Advanced Micro Devices’ struggles are continuing, with the chip maker adopting a restructuring plan that will include cutting about 5 percent of its workforce, or 500 jobs.
Unveiling the proposal Oct. 1 in a regulatory filing with the Securities and Exchange Commission, AMD noted the job cuts and added that the plan includes “organizational actions such as outsourcing certain IT services and application development.”
Officials also said the restructuring was part of the chip maker’s “ongoing efforts to simplify its business and align resources around its priorities of building great products and deepening customer relationships.”
The company said in the filing it will take a $42 million charge for the restructuring plan, which includes the layoffs as well as the outsourcing efforts.
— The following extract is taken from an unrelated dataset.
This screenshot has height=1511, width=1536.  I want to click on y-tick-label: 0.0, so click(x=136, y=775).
Officials hope to save about $2 million in the third quarter and $7 million in fourth quarter, and $58 million in 2016.
AMD has about 9.500 employees.
The company has been hurt over recent years by the continued decline in global PC sales and its competition with its much larger and better-resourced rival Intel. In response, AMD executives have looked for ways to streamline the business and focus on particular possible growth areas in hopes of stabilizing the company’s financial picture and return it to profitability.
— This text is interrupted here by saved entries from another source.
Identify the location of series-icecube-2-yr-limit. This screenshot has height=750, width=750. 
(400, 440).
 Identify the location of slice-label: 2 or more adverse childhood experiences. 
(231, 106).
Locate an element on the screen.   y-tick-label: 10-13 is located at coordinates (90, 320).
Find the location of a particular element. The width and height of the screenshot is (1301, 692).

A key challenge for AMD has been reducing its reliance on the PC market, which has seen shipments fall worldwide since 2012, due partly to the rise of mobile devices like smartphones and tablets and the lack of new systems that fuel the interest of consumers and business users. Analysts with IDC and Gartner expect 2016 to be another difficult year for the PC space, with a turnaround coming the following year as new systems armed with Intel’s new “Skylake” processors and Microsoft’s Windows 10 operating system ramp in the market.
Just a couple of years ago, about 90 percent of AMD’s revenues came from PC chips, but officials have worked to diversify is portfolio. Last year, about 60 percent came from PCs, with the rest generated by such segments as semi-custom chips, the data center and the embedded market. The company made a splash in recent years by having its accelerated processing units (APUs)—which integrate the CPU and graphics technology on the same piece of silicon—used by Microsoft, Sony and Nintendo in their latest gaming consoles.
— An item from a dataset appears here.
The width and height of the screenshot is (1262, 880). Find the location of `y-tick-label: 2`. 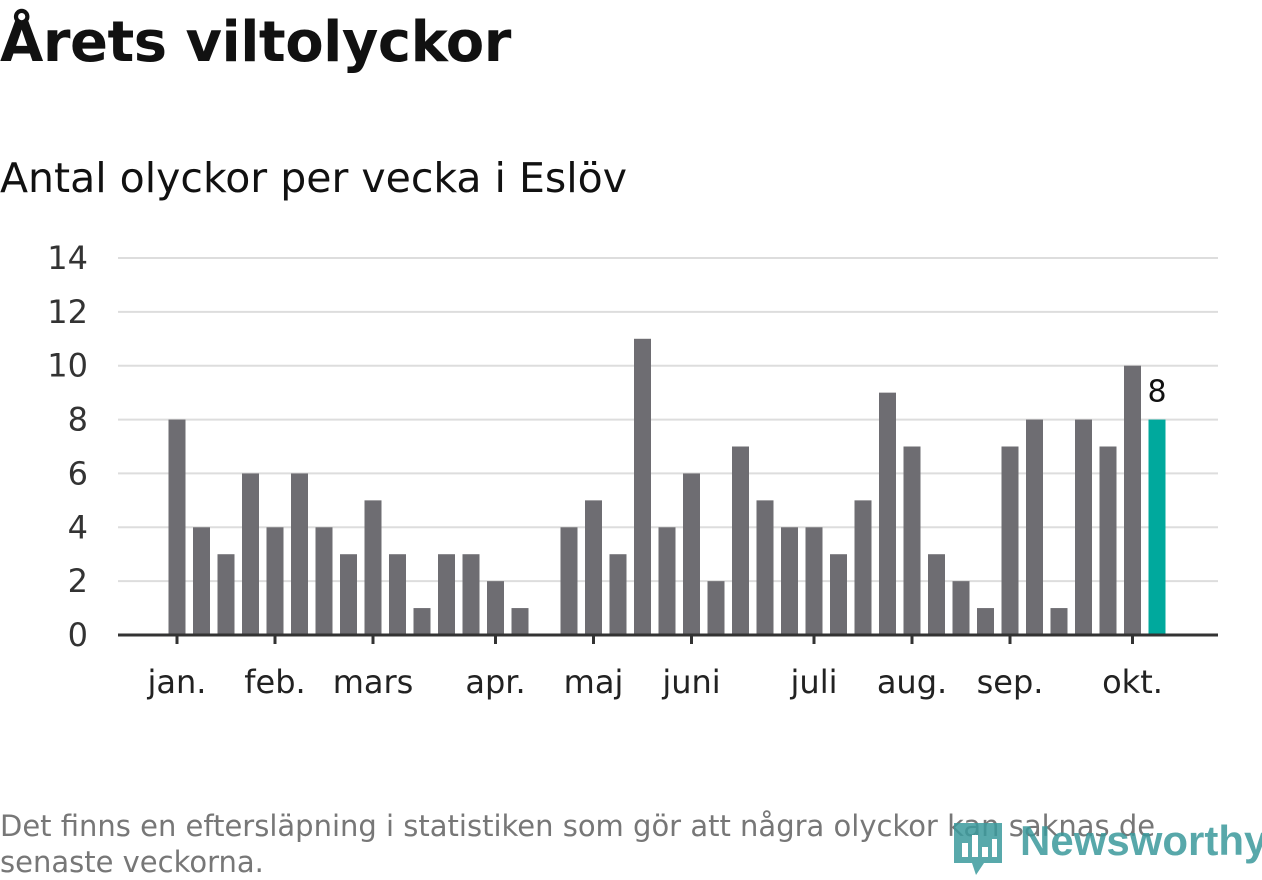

However, AMD is not abandoning the PC space. In a talk with financial analysts in May, CEO Lisa Su and other executives said the company will focus on higher-end systems, a point illustrated earlier this week with the launch of a refreshed portfolio of Pro A-Series processors aimed at commercial PCs, an important area for the company.
In a meeting with analysts and journalists in Sunnyvale, Calif., last month, Kevin Lensing, corporate vice president and general manager of AMD’s Client Business Unit, said that despite the overall downward trend in PCs worldwide, there still is demand for business systems.
“The commercial market is strong,” Lensing said. “There is little doubt that in the commercial environment, PCs will reign supreme.”
AMD also is making some bets on new technologies, including High-Bandwidth Memory (HBM), which the company has been developing as part of a consortium for several years. HBM essentially stacks memory chips for greater performance, power efficiency and density. It is already in some discrete graphics cards and will appear in other products in the future.
The chip maker next year also will roll out a new x86 CPU core design, dubbed “Zen,” which officials said will offer significant performance and efficiency improvements over current products. The Zen design, which has been in the works for two years, will find its way into chips for everything from PCs to servers.
AMD has undergone several restructuring efforts over the years, with layoffs and leadership changes. Most recently, Jim Keller, the chip architect who helped drive the effort behind Zen, in September left the company. In addition, AMD reportedly has talked with private equity firm Silver Lake Partners to sell 25 percent of its business. Silver Lake is the organization that helped Michael Dell take his namesake company private in 2013.